A Bisimulation-Invariance-Based Approach to the Separation of Polynomial Complexity Classes
Florian Bruse, Martin Lange
TL;DR
The paper investigates whether the bisimulation-invariant fragment of $P$ can be separated from $NP$ and $PSPACE$ by leveraging Otto's result that such queries are definable in the polyadic μ-calculus $\mathcal{L}_{\mu}^{\omega}$. It introduces the notion of relative regularity to connect definability on graphs to regular tree languages via power-graph unfoldings, thereby translating complexity-separation questions into tree-language pumping problems. A key contribution is the algebraic and logical characterisation of power graphs through $d$-bisimulations and their definability in $\mathcal{L}_{\mu}^{2}$, enabling a polynomial-time handle on power-ness and providing a framework to test non-regularity relative to $\textsc{Power}_d$ for potential separations. The work outlines two concrete NP and PSpace constructions (1NonUnivNFA and 2NonUnivNFA) whose relative non-regularity would imply $P \neq NP$ and $P \neq PSpace$, respectively, while noting the substantial difficulties in proving such non-regularity and the broader implications for descriptive complexity. Overall, the approach offers a promising descriptive-complexity pathway to longstanding questions, distinct from order-based arguments, by focusing on bisimulation-invariant tree-structure expressiveness and regularity.
Abstract
We investigate the possibility to separate the bisimulation-invariant fragment of P from that of NP, resp.
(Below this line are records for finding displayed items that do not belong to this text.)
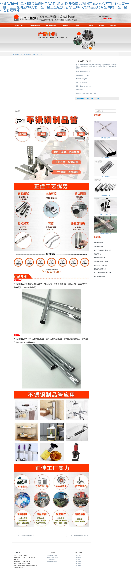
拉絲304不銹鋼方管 (105, 214)
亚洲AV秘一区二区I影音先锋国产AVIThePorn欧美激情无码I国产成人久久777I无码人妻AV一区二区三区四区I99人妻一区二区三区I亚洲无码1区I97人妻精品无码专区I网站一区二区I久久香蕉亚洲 (64, 7)
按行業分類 (27, 54)
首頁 (14, 54)
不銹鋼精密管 (66, 25)
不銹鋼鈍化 (97, 254)
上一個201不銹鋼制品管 (23, 535)
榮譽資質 (78, 565)
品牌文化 (78, 559)
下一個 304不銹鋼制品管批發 (78, 535)
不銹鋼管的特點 (99, 246)
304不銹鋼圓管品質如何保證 (102, 250)
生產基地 (78, 563)
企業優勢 (78, 561)
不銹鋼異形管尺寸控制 (101, 261)
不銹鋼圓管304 (105, 195)
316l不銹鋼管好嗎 (99, 276)
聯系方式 (17, 552)
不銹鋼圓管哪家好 (99, 257)
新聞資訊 (101, 25)
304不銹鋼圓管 (105, 176)
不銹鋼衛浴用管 (105, 138)
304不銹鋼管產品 (35, 25)
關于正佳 (78, 555)
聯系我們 (113, 25)
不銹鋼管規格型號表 (52, 557)
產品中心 (78, 25)
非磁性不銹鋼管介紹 (100, 269)
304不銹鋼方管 (105, 158)
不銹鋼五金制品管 (37, 54)
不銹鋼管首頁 (19, 25)
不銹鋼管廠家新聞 (52, 555)
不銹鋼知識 (52, 559)
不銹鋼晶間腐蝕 (99, 242)
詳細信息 (17, 111)
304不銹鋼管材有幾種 (100, 265)
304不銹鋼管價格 (51, 25)
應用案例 (90, 25)
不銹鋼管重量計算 (52, 561)
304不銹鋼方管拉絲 (105, 233)
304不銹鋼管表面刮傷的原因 (102, 272)
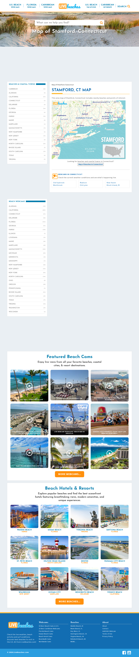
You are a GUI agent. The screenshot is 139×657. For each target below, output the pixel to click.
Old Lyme (84, 185)
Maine (27, 120)
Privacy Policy (107, 636)
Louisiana (27, 238)
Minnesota (27, 257)
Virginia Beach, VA (77, 636)
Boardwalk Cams (45, 639)
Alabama (27, 93)
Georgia (27, 112)
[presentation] (91, 164)
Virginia (27, 159)
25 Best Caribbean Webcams (49, 629)
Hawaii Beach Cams (46, 634)
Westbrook (57, 185)
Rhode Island (27, 148)
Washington (27, 308)
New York (27, 140)
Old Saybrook (58, 183)
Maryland (27, 124)
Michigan (27, 253)
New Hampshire (27, 132)
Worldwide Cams (45, 642)
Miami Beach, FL (76, 629)
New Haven (111, 183)
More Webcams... (69, 474)
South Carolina (27, 152)
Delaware (27, 105)
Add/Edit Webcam (109, 631)
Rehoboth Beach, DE (78, 639)
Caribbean (27, 89)
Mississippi (27, 261)
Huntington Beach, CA (79, 634)
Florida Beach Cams (46, 631)
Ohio (27, 280)
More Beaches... (69, 601)
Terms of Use (107, 634)
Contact (105, 629)
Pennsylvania (27, 288)
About (104, 626)
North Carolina (27, 144)
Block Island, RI (113, 185)
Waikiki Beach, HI (77, 626)
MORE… (73, 642)
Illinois (27, 234)
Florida (27, 109)
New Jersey (27, 136)
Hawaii (27, 116)
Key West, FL (75, 631)
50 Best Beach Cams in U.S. (49, 626)
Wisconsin (27, 312)
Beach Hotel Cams (45, 636)
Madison (83, 183)
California (27, 97)
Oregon (27, 284)
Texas (27, 155)
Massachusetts (27, 128)
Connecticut (27, 101)
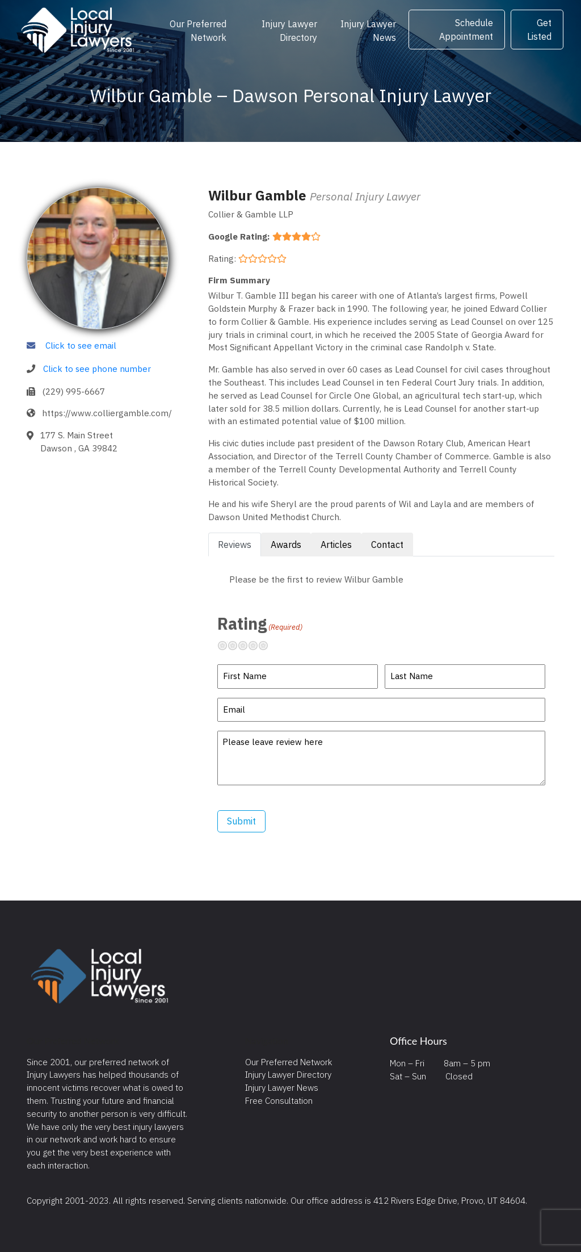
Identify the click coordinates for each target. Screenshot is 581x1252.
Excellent (267, 645)
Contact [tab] (387, 544)
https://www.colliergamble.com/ (107, 412)
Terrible (227, 645)
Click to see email (80, 345)
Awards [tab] (286, 544)
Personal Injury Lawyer (365, 196)
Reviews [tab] (234, 544)
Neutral (247, 645)
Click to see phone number (97, 368)
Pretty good (257, 645)
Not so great (237, 645)
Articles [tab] (336, 544)
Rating (259, 623)
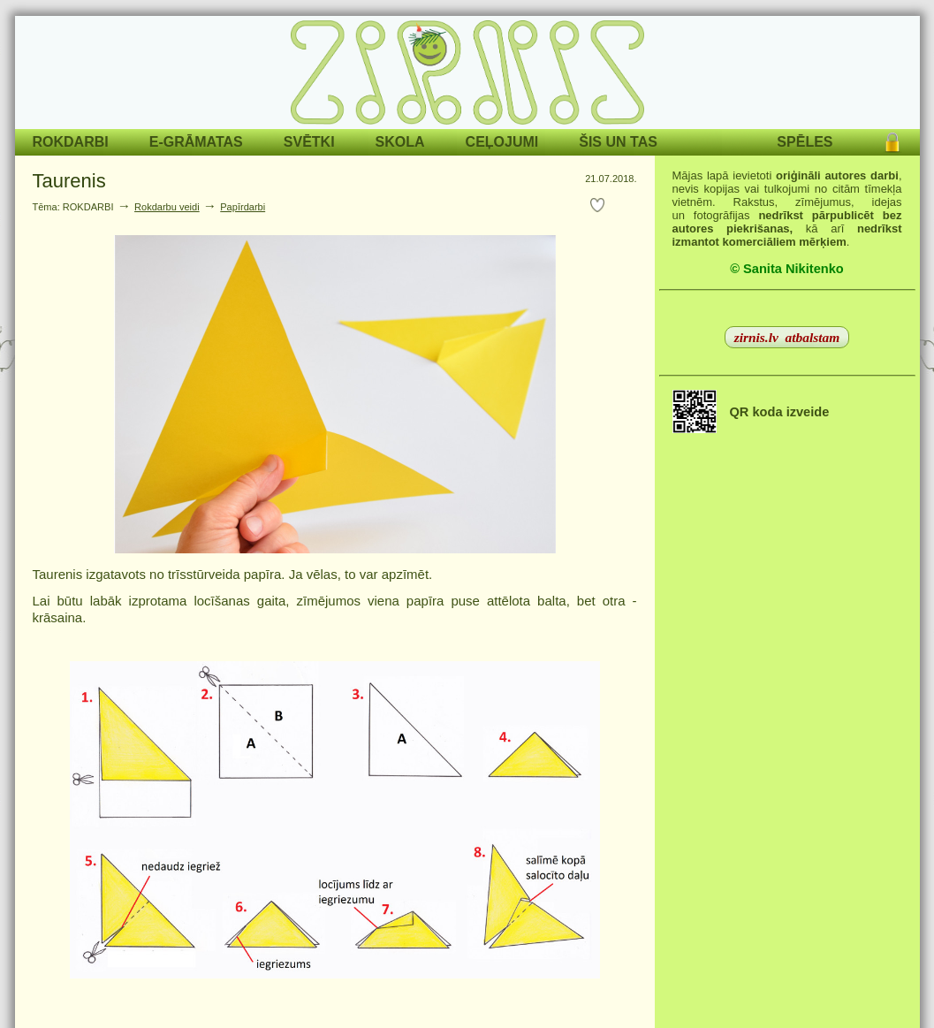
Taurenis (69, 181)
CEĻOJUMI (502, 141)
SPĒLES (804, 141)
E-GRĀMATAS (196, 141)
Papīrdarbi (242, 207)
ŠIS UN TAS (618, 141)
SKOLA (400, 141)
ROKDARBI (71, 141)
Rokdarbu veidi (167, 207)
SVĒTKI (309, 141)
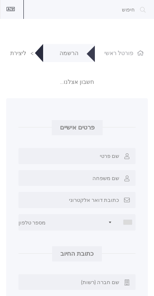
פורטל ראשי (118, 53)
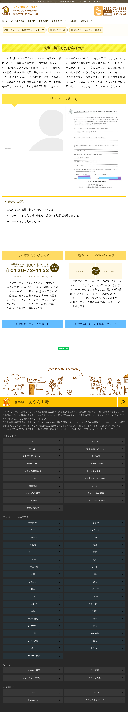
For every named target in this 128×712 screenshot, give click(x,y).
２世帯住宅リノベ (59, 21)
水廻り (95, 574)
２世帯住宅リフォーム (94, 449)
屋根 (95, 641)
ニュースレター (33, 478)
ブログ (95, 486)
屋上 (33, 648)
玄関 (33, 574)
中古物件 (95, 648)
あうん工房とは (17, 21)
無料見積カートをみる (94, 478)
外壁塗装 (95, 633)
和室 (33, 589)
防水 (95, 626)
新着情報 (33, 486)
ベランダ (95, 589)
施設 (95, 545)
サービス (33, 449)
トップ (24, 30)
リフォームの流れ (94, 463)
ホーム (4, 21)
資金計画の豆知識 (33, 471)
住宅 (33, 530)
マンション (95, 530)
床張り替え (33, 619)
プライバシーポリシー (94, 500)
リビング (33, 604)
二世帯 (33, 633)
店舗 (95, 537)
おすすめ (95, 522)
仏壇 (33, 596)
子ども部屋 (33, 567)
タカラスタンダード (94, 700)
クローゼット (95, 604)
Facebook (33, 700)
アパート (33, 537)
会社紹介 (73, 21)
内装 (33, 611)
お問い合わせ (86, 21)
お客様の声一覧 (57, 30)
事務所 (33, 545)
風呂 (95, 559)
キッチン (33, 552)
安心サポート (33, 463)
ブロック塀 (33, 641)
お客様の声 (43, 21)
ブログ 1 (33, 692)
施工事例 (31, 21)
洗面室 (95, 611)
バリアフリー (33, 626)
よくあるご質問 (33, 493)
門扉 (95, 619)
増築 (95, 582)
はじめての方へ (95, 441)
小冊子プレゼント (94, 471)
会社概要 (33, 500)
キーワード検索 (33, 655)
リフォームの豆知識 (94, 493)
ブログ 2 (95, 692)
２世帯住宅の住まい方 (33, 456)
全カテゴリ (33, 522)
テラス (95, 567)
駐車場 (95, 596)
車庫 (95, 552)
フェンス (33, 582)
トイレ (33, 559)
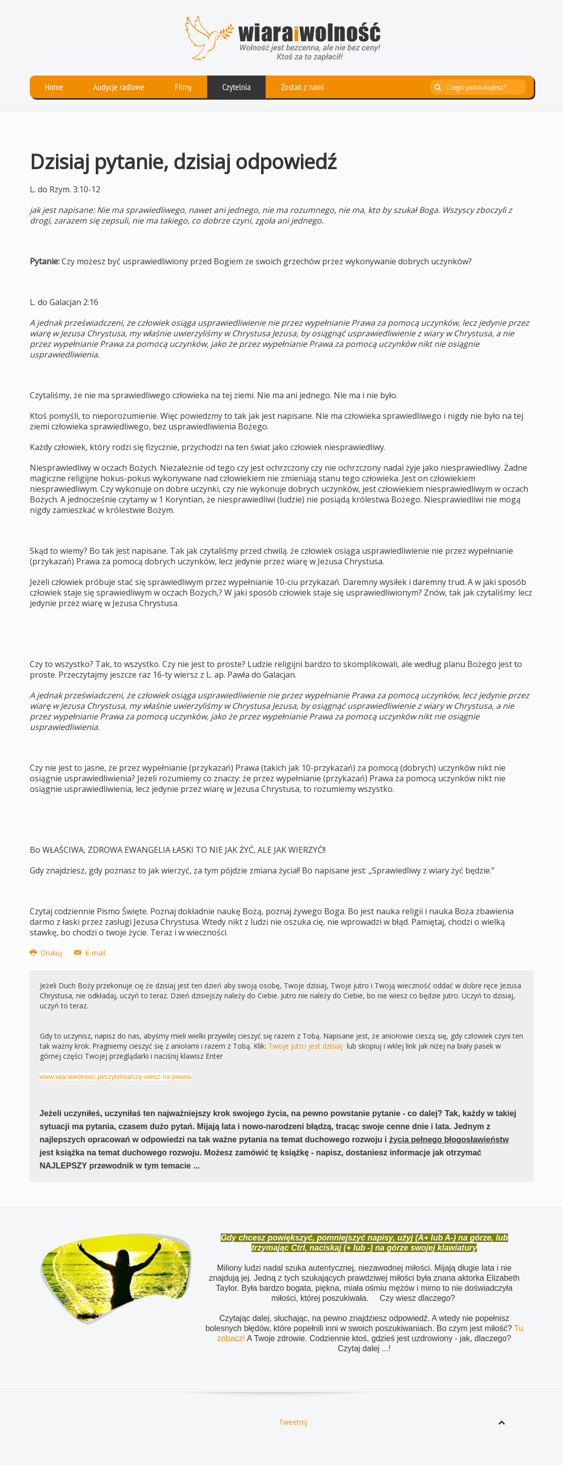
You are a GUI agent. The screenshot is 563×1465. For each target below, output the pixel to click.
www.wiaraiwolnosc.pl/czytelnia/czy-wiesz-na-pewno (116, 1076)
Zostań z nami (302, 87)
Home (54, 87)
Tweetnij (293, 1422)
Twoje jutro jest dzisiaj (305, 1046)
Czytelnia (236, 87)
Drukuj (47, 953)
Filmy (183, 87)
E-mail (89, 953)
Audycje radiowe (119, 87)
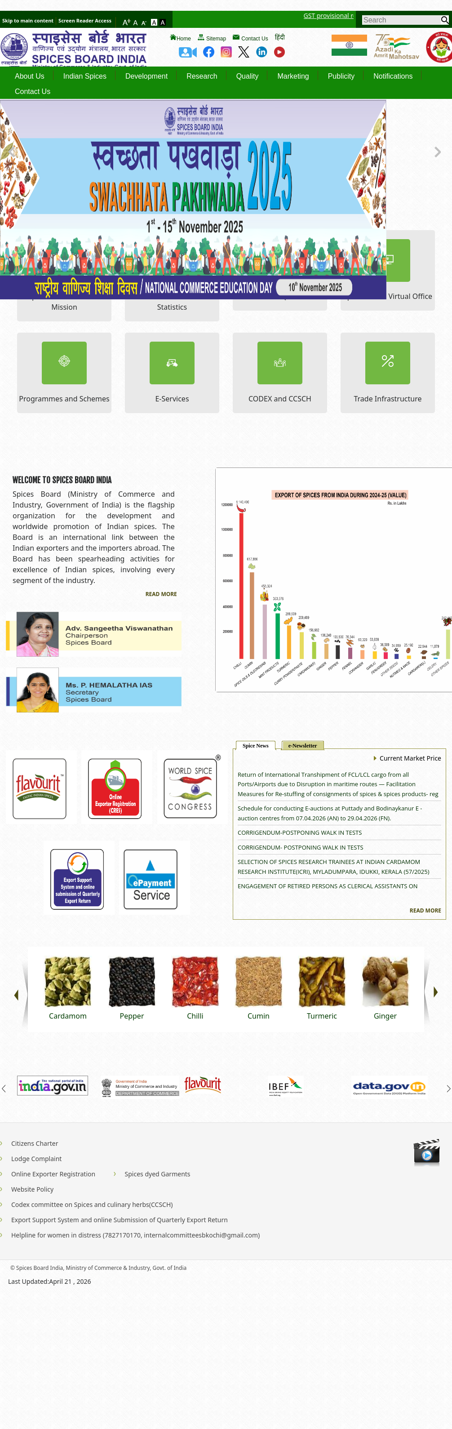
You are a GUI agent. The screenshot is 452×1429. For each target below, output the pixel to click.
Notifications (392, 76)
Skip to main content (27, 20)
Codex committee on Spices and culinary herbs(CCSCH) (92, 1204)
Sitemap (216, 39)
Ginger (385, 1016)
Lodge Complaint (36, 1158)
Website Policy (32, 1189)
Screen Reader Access (84, 20)
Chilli (195, 1016)
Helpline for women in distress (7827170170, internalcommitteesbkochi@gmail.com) (135, 1235)
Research (201, 76)
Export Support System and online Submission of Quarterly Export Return (119, 1219)
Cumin (259, 1016)
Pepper (132, 1016)
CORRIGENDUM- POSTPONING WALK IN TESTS (300, 847)
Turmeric (322, 1016)
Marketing (293, 76)
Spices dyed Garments (158, 1174)
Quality (247, 76)
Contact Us (254, 39)
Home (184, 39)
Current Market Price (407, 758)
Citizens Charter (34, 1143)
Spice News (256, 746)
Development (146, 76)
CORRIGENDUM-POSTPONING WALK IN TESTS (300, 832)
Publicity (341, 76)
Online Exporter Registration (53, 1174)
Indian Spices (84, 76)
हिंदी (280, 37)
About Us (29, 76)
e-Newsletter (302, 746)
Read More (161, 594)
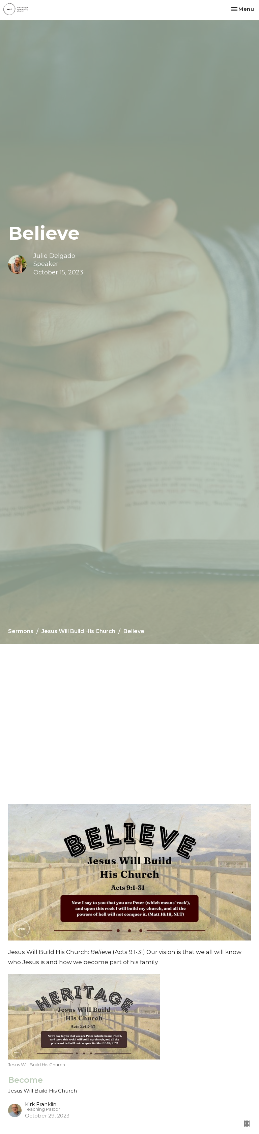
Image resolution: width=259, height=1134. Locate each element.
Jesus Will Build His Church (78, 631)
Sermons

PSPACE. We build on Otto's Theorem stating that the bisimulation-invariant queries in P are exactly those that are definable in the polyadic mu-calculus, and use a known construction from model checking in order to reduce definability in the polyadic $μ$-calculus to definability in the ordinary modal mu-calculus within the class of so-called power graphs, giving rise to a notion of relative regularity. We give examples of certain bisimulation-invariant queries in NP, resp. PSPACE, and characterise their membership in P in terms of relative non-regularity of particular families of tree languages. A proof of non-regularity for all members of one such family would separate the corresponding class from P, but the combinatorial complexity involved in it is high. On the plus side, the step into the bisimulation-invariant world alleviates the order-problem that other approaches in descriptive complexity suffer from when studying the relationship between P and classes above.